#### Texte extrait:
>>>
La cité radieuse du groupe Auchan se paie un "débat public"
"Vous donner la parole et la faire entendre." C'est le slogan, très "démocratie participative", de la Commission nationale du débat public (CNDP), institution chargée – pour faire court – de "lubrifier" les relations entre "aménageurs" et "aménagés" du territoire. Sa mission est donc de s'assurer que le public dispose d'informations fiables et diversifiées pour pouvoir "débattre" de l'opportunité même d'un projet de bétonnage — à partir d'un coût minimum de 300 millions d'euros.

Le groupe Auchan compte miser plus de 3 milliards sur Europacity, un méga-complexe (ou plutôt mégalo-complexe) sur 80 Ha mêlant galerie marchande géante avec activités "ludiques et culturelles" (piscines, piste de ski artificiel, salles de spectacles, etc.), le tout érigé dans une architecture mégalomaniaque qui fait penser à une cité futuriste métallique et aseptisée. Ou comment dissimuler un nième centre commercial en l'enrobant de concepts alibis qui n'ont de "culturel" que le slogan, dont le nombre de visiteurs annuel est largement surestimé (31 millions, soit deux fois l'audience d'Eurodisney), qui prévoit de bétonner le Triangle de Gonesse, vaste zone agricole située entre les aéroports du Bourget et de Roissy.
Tant mieux pour le promoteur, car toute sa communication vise à faire passer Europacity pour une "exemplarité environnementale, respectueux des enjeux de biodiversité du site". L'AE, dont l'avis est consultatif comme de bien entendu, n'est pourtant pas tendre avec les promesses du promoteur, même si les termes employés sont pesés et sous-pesés pour ne vexer personne.
<<<
[Matériel tiré d'une collection]
>>>
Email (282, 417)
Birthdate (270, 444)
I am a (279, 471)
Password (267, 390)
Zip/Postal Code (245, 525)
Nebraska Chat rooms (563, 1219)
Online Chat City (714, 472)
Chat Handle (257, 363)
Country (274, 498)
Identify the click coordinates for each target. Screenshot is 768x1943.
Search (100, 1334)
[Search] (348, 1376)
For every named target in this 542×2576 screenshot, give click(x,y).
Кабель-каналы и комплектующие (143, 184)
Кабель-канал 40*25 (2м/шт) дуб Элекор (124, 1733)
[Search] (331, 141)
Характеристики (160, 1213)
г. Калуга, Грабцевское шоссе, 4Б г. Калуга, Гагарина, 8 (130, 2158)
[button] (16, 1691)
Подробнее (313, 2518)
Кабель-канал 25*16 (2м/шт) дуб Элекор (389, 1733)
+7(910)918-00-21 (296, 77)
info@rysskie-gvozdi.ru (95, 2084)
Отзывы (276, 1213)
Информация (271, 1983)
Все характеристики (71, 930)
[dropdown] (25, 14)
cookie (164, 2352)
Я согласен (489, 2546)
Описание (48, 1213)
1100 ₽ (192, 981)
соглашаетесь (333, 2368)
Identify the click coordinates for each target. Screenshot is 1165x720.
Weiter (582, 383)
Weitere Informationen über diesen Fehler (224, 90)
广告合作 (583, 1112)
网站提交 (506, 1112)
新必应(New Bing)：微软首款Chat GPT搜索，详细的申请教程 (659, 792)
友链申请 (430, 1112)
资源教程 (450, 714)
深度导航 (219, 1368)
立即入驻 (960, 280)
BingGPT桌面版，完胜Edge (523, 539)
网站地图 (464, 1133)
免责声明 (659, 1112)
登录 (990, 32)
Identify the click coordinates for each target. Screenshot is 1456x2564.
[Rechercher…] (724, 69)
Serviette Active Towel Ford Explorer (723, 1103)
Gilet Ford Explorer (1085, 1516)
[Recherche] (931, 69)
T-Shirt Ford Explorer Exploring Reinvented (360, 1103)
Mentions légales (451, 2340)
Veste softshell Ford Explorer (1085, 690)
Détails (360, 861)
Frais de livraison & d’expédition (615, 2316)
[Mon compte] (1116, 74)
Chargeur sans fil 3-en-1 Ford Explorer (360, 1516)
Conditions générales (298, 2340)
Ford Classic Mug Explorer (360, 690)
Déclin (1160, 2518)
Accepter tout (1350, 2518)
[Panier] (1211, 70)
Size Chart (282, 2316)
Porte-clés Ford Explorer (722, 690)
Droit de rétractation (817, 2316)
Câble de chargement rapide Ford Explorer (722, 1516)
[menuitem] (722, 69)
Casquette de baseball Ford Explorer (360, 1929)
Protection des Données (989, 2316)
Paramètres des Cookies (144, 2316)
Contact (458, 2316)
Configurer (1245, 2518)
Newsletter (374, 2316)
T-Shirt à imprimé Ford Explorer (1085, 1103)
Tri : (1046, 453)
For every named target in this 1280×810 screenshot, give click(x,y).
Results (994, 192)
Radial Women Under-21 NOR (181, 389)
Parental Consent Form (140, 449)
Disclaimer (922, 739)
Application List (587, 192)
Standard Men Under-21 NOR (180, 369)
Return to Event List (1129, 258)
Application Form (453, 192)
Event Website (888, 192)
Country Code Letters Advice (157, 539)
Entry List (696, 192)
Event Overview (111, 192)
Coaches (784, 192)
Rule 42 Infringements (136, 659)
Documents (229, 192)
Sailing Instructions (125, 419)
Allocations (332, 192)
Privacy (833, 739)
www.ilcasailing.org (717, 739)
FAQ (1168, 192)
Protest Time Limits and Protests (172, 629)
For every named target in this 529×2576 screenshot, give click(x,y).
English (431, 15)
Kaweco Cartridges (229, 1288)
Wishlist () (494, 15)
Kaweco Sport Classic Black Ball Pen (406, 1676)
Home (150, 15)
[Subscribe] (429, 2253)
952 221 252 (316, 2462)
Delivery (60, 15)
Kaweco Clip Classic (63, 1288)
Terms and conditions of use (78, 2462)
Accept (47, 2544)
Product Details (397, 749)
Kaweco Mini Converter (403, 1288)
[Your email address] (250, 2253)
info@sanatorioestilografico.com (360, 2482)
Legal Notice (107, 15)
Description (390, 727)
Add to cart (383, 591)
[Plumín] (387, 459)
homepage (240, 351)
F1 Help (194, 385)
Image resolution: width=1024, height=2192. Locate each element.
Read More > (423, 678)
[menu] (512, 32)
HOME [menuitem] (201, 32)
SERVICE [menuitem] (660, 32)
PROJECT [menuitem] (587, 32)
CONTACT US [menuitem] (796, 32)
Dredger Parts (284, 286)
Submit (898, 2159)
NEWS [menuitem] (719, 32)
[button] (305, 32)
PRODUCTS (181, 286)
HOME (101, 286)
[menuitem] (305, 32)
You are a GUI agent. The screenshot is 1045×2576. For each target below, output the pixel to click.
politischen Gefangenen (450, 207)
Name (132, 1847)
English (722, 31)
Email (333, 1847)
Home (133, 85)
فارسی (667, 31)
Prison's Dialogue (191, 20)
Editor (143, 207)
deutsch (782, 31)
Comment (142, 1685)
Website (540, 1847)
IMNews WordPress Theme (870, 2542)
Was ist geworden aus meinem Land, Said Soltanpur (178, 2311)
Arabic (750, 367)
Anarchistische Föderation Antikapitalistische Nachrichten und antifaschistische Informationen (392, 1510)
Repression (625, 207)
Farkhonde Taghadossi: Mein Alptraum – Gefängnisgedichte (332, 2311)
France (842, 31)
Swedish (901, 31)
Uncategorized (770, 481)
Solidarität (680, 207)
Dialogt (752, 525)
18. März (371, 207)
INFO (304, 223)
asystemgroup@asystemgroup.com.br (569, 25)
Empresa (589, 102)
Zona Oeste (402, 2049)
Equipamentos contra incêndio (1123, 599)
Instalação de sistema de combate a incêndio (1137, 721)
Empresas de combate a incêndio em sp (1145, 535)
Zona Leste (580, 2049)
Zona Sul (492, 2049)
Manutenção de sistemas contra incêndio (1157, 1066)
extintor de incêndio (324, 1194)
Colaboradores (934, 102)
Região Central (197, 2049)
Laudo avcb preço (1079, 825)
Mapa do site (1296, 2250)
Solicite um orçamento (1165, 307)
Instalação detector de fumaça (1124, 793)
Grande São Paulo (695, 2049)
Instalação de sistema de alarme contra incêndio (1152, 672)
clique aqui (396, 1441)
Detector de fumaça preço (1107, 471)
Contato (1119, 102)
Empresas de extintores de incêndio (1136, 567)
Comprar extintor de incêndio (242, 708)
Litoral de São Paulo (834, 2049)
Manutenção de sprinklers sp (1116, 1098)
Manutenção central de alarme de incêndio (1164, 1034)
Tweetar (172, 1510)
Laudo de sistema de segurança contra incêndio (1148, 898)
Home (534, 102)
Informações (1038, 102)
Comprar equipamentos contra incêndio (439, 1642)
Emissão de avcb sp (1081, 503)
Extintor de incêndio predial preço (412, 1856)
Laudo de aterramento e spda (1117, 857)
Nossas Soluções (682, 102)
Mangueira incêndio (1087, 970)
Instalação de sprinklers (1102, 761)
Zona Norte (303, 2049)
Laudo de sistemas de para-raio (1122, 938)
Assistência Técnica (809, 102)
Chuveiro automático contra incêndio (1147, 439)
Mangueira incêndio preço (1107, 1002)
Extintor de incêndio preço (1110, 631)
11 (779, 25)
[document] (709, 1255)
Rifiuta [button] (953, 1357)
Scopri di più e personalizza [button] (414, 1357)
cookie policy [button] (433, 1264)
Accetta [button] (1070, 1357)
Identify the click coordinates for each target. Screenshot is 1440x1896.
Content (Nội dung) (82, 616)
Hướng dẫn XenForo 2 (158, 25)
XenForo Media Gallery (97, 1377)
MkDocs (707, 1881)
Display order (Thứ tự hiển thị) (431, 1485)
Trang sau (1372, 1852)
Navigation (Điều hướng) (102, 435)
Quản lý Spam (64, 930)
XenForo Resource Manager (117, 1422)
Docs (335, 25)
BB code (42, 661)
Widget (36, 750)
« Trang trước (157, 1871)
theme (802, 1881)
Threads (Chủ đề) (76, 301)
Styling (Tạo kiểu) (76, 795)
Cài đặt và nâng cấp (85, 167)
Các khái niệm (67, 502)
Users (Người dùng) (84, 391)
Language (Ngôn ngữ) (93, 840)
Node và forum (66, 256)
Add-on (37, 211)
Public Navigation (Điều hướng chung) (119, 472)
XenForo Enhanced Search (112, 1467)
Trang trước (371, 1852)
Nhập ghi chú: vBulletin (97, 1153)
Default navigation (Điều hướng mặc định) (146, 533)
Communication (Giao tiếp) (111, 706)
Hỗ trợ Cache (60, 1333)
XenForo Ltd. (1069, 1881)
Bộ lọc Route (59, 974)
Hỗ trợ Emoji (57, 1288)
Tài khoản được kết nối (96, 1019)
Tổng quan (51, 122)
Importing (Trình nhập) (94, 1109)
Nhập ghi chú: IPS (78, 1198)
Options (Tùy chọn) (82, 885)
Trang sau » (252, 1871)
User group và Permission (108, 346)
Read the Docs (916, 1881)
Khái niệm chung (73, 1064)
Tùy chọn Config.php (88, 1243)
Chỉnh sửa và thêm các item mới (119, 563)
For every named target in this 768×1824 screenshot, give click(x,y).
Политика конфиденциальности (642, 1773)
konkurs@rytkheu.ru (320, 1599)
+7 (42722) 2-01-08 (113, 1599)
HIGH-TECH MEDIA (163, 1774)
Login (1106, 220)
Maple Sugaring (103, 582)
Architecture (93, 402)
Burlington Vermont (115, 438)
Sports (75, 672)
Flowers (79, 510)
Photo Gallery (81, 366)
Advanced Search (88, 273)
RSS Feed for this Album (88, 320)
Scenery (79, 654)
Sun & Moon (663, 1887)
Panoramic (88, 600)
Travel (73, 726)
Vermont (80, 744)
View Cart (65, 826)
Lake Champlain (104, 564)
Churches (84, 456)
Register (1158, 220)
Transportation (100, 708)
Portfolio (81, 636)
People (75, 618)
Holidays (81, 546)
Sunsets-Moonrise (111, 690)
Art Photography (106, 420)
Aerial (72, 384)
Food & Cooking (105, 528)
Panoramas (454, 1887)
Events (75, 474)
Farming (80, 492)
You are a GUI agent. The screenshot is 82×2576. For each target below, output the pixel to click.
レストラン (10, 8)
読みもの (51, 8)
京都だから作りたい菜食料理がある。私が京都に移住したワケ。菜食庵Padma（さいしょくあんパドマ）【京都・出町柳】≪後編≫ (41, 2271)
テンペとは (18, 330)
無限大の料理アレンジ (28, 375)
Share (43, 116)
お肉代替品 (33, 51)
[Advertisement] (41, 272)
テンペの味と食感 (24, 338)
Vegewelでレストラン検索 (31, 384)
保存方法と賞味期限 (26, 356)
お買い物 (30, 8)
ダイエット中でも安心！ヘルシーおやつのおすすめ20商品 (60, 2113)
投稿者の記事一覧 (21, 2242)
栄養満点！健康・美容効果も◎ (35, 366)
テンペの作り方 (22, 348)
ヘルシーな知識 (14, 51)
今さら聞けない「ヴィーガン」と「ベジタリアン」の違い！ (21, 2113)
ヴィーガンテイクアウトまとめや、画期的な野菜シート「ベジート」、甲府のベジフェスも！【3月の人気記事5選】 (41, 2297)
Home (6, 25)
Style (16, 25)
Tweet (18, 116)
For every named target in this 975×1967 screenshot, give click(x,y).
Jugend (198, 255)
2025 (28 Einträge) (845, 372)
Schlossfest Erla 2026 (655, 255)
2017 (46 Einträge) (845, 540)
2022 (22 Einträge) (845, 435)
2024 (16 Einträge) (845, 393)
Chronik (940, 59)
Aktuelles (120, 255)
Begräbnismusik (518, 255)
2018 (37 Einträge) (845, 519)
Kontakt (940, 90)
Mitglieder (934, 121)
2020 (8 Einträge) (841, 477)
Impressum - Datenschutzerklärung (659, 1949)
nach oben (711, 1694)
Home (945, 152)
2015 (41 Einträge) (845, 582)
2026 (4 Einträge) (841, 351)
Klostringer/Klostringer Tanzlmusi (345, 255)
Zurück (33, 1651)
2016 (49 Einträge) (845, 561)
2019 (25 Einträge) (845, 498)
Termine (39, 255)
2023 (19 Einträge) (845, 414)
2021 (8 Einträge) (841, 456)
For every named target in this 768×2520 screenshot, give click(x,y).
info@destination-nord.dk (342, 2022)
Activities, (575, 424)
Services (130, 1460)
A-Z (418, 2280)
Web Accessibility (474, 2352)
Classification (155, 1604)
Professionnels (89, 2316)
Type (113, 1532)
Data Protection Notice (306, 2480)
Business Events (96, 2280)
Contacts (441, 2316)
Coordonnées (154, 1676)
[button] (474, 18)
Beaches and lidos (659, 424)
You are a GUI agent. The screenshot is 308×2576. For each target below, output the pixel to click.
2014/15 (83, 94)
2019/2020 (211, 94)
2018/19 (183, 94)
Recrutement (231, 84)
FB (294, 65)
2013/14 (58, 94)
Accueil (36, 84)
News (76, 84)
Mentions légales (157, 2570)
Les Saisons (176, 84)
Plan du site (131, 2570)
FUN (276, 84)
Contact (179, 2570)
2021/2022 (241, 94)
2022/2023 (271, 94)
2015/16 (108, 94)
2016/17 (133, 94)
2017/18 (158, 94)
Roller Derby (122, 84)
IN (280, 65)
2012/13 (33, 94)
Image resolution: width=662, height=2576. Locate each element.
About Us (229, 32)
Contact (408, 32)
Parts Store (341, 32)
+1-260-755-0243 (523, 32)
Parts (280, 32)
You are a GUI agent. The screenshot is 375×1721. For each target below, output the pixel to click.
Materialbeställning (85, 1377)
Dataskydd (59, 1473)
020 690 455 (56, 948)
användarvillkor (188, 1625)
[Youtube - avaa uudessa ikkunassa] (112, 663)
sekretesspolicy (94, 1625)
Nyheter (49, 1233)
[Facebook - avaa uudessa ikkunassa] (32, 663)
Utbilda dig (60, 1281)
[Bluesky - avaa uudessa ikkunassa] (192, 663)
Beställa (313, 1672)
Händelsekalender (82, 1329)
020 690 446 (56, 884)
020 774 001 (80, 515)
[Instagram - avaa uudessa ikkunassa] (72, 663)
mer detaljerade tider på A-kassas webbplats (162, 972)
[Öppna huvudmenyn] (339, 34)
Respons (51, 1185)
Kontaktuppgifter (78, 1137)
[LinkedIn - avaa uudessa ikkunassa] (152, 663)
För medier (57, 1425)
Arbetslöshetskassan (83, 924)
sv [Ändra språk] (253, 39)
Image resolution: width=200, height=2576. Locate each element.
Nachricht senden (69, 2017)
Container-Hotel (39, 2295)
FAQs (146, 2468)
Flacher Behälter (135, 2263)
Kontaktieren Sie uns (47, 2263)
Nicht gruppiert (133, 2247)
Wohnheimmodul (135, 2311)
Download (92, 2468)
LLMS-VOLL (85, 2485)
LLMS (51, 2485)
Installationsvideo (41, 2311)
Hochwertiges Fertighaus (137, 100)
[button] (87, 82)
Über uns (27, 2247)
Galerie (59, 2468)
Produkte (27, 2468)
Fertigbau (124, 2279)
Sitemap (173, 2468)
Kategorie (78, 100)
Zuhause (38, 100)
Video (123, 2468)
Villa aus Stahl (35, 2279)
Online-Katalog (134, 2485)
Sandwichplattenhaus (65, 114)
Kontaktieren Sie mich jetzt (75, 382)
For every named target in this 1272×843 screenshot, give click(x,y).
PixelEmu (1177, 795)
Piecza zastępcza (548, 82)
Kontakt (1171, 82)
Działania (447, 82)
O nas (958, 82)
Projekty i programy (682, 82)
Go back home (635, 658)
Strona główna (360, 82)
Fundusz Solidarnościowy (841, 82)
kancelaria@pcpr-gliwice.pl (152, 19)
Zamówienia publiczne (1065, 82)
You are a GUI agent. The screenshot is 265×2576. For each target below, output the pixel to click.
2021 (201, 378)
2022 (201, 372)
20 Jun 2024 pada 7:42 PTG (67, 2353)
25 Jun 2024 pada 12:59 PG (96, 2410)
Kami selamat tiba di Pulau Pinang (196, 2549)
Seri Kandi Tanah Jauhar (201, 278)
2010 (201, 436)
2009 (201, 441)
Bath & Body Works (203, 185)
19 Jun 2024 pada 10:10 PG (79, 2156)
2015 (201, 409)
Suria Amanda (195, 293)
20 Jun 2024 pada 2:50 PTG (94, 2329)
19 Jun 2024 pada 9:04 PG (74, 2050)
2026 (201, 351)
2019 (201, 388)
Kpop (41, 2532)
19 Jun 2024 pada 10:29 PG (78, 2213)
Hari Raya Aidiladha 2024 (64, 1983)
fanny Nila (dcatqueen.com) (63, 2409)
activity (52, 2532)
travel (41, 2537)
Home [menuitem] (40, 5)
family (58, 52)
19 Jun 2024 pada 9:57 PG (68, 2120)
<<<
#### Consigne de l'exercice:
Selon le texte sur Europacity, quelle superficie ce complexe doit-il occuper ?

#### Résultat de l'exercice:
Il doit occuper 80 hectares.